Aksi tersebut diawali dengan penandatanganan baliho oleh Bendesa Adat Penyaringan serta penandatanganan baliho oleh Kelian 20 Banjar Adat se-Desa Adat Intaran Sanur. Baliho yang telah ditandatangani kemudian dibawa massa aksi menuju perempatan By-Pass Ngurah Rai untuk dipasang di sudut perempatan sebagai tanda kebulatan tekad penolakan terhadap rencana pembangunan Terminal LNG di Kawasan Mangrove.

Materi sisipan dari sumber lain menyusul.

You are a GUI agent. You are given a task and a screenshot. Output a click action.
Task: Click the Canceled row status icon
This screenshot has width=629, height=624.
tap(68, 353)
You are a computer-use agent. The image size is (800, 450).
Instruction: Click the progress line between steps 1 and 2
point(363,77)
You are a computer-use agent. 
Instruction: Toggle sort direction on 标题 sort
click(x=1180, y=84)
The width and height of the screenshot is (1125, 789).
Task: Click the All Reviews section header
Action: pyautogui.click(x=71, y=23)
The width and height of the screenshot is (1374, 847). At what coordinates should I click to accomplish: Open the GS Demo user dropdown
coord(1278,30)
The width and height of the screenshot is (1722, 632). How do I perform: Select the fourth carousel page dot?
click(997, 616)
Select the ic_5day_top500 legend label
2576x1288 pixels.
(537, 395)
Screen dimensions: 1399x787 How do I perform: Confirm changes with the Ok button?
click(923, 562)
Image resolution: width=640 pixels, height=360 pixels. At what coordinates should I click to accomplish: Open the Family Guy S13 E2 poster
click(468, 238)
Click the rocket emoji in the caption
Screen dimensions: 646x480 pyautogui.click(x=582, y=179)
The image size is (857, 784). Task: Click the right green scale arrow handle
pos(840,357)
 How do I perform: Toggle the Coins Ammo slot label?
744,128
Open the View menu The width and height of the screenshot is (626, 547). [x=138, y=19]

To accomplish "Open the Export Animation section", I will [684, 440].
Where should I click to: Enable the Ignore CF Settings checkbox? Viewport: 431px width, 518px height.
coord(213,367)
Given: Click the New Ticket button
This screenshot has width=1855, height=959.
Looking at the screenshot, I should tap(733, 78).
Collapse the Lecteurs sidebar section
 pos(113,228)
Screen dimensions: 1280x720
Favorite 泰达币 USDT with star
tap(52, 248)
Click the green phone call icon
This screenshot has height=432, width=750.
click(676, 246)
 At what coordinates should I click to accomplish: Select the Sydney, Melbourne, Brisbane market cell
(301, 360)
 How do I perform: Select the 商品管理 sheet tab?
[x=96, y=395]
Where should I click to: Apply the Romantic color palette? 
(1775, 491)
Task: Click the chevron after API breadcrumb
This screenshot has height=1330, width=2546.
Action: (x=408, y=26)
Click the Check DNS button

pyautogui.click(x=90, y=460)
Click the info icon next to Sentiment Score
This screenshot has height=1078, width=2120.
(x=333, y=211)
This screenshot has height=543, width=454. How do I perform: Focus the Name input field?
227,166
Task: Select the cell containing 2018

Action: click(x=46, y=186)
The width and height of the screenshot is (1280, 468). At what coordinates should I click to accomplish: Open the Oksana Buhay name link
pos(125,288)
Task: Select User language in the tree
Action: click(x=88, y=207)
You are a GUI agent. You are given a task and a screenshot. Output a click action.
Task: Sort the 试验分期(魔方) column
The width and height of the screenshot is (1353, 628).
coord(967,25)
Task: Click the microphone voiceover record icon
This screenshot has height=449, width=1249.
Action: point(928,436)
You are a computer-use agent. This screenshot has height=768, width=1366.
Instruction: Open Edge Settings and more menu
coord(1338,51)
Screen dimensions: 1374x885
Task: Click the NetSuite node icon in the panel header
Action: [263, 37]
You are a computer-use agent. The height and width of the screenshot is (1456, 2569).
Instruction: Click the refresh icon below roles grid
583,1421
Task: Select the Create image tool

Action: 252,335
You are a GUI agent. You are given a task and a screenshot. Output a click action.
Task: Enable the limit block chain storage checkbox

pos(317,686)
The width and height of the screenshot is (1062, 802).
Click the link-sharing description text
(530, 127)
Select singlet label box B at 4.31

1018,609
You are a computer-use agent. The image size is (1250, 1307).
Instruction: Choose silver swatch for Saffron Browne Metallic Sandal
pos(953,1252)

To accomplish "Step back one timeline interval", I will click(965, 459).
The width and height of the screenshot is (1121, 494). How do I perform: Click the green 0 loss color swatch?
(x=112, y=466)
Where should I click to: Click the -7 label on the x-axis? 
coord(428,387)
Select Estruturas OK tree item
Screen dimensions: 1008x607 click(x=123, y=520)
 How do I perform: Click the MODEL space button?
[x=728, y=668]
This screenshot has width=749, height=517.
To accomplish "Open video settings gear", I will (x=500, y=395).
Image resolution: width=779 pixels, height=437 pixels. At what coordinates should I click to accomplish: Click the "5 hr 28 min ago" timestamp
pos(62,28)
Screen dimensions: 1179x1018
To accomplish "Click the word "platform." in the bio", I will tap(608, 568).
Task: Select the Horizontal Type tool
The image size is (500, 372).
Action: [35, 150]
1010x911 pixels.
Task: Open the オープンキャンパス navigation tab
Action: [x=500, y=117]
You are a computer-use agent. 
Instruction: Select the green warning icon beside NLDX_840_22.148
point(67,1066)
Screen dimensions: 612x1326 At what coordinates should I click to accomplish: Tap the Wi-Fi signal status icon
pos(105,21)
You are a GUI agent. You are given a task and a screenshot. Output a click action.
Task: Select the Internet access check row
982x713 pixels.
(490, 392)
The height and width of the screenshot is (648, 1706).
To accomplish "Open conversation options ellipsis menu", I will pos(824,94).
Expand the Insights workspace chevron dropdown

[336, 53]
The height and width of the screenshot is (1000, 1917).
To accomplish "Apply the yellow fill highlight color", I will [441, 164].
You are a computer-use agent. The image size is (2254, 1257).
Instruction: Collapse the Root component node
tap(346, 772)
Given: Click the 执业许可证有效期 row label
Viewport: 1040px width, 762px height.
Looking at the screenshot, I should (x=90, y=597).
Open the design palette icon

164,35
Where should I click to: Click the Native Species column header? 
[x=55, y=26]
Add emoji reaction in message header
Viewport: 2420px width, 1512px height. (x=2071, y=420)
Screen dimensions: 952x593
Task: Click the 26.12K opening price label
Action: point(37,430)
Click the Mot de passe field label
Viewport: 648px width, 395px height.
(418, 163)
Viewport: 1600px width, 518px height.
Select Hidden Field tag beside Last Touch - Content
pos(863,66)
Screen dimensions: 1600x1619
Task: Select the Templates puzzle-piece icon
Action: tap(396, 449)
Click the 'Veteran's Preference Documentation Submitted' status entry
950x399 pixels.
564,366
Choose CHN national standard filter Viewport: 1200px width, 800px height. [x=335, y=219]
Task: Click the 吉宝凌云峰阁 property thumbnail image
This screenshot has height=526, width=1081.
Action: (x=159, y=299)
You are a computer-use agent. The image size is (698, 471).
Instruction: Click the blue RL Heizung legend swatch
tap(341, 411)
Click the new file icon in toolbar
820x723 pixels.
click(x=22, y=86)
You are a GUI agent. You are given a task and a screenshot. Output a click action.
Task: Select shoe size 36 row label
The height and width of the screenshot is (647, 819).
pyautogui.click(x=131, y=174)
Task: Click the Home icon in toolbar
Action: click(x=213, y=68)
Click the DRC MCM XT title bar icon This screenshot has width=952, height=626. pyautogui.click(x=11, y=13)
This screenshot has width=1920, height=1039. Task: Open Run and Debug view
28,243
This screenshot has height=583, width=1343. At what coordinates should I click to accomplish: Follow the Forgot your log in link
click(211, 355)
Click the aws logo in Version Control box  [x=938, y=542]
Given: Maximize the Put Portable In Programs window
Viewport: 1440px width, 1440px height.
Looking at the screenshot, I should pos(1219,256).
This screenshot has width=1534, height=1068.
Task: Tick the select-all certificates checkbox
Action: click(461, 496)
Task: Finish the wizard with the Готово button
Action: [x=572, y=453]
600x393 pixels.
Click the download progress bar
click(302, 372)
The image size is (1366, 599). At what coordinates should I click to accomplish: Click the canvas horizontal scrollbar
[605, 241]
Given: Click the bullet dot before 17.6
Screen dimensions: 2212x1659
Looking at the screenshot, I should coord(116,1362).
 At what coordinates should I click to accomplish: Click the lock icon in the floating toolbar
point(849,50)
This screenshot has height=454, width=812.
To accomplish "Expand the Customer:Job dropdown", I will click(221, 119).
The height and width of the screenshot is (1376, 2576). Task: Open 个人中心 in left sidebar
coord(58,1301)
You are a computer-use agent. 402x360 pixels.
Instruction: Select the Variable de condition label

Desa Adat Penyaringan, I Made Adnyana, S.E., dalam orasinya menyatakan bahwa sebagai Dldesa adat turut bersolidaritas untuk menolak pembangunan Terminal LNG di kawasan mangrove. Ia menyatakan bahwa sebagai masyarakat Dldesa adat yang masih satu kawasan di Sanur (Getih a Bungbung) sudah semestinya ikut bersolidaritas terhadap penolakan Terminal LNG yang rencananya akan membabat mangrove.
“Keberadaan kami dan status kami juga merupakan bagian dari Sanur Kauh, merupakan Getih a Bungbung, dalam satu wadah menjadi dasar yang kuat bagi kami untuk berempati dan bersolidaritas dengan menolak Terminal LNG di kawasan mangrove,” tegas Adnyana.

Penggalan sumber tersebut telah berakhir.